3. Teva's motion to exclude evidence or argument concerning the costs of researching and developing new drugs

Teva moves to preclude Plaintiffs from introducing evidence of or referring to the "average" or "typical" costs of researching and developing new drugs because this evidence is irrelevant, unfairly prejudicial, and because Plaintiffs have not presented evidence of actual research and development costs incurred by Nycomed in developing pantoprazole. Teva's motion is presumably brought under Federal Rules of Civil Procedure 401 and 403. Teva maintains that Plaintiffs have failed to offer any expert opinion that the research and

*11 development costs associated with pantoprazole fell within the "average" or "typical" range. Thus, without tying such average or typical costs to the particular parties in this case or the drug at issue, the research and development costs are-according to Teva-simply not relevant to the amount of damages to which Plaintiffs are entitled. Even if relevant, Teva argues that such evidence should nevertheless be excluded as unfairly prejudicial to the Defendants and misleading to the jury.

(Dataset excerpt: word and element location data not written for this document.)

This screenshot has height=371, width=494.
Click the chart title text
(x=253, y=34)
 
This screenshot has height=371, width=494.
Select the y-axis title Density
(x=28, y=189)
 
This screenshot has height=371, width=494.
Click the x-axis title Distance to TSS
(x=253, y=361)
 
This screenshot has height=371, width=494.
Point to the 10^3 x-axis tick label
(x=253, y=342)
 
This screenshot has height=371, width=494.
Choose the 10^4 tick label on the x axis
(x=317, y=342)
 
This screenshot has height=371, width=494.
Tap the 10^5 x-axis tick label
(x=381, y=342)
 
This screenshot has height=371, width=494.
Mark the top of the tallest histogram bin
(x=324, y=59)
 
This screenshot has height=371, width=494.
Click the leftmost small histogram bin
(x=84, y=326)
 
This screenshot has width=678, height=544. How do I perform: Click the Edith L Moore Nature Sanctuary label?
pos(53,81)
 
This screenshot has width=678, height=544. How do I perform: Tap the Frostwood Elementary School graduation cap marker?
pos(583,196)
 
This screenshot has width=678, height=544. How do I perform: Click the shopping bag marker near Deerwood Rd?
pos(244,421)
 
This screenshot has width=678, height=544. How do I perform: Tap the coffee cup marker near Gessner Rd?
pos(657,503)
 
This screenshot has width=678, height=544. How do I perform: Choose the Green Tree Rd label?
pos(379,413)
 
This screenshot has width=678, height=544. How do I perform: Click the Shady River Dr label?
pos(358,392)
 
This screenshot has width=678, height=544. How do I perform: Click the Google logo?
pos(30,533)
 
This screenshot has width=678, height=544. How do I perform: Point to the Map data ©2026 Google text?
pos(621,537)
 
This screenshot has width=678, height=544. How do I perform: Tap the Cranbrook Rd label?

Plaintiffs oppose Teva's motion by noting that neither Wyeth nor Nycomed track research and development costs on a product specific basis and neither are seeking to recover those costs as damages here. Plaintiffs are, however, intending to present witnesses at trial from Wyeth and Nycomed who will provide non-quantitative background on activities that went into bringing Protonix to market and making it a success. According to Plaintiffs, similar evidence was admitted in the liability trial in this case-specifically, Mr. Germano, a witness for Wyeth, testified that Wyeth's research and development investments increased by about a million dollars between 2003 and 2006. In addition to providing important context, Plaintiffs maintain that evidence of Plaintiff's research and development expenditures and typical costs associated with bringing a branded product to market is critical to counterbalancing Defendants' arguments regarding incentives for generic manufacturers to copy branded companies' products and the benefits to consumers of low-cost generic drugs. In other words, Plaintiffs argue that they should have the opportunity to present the branded companies' side of the Hatch-Waxman "compromise," including evidence of their research and development expenditures.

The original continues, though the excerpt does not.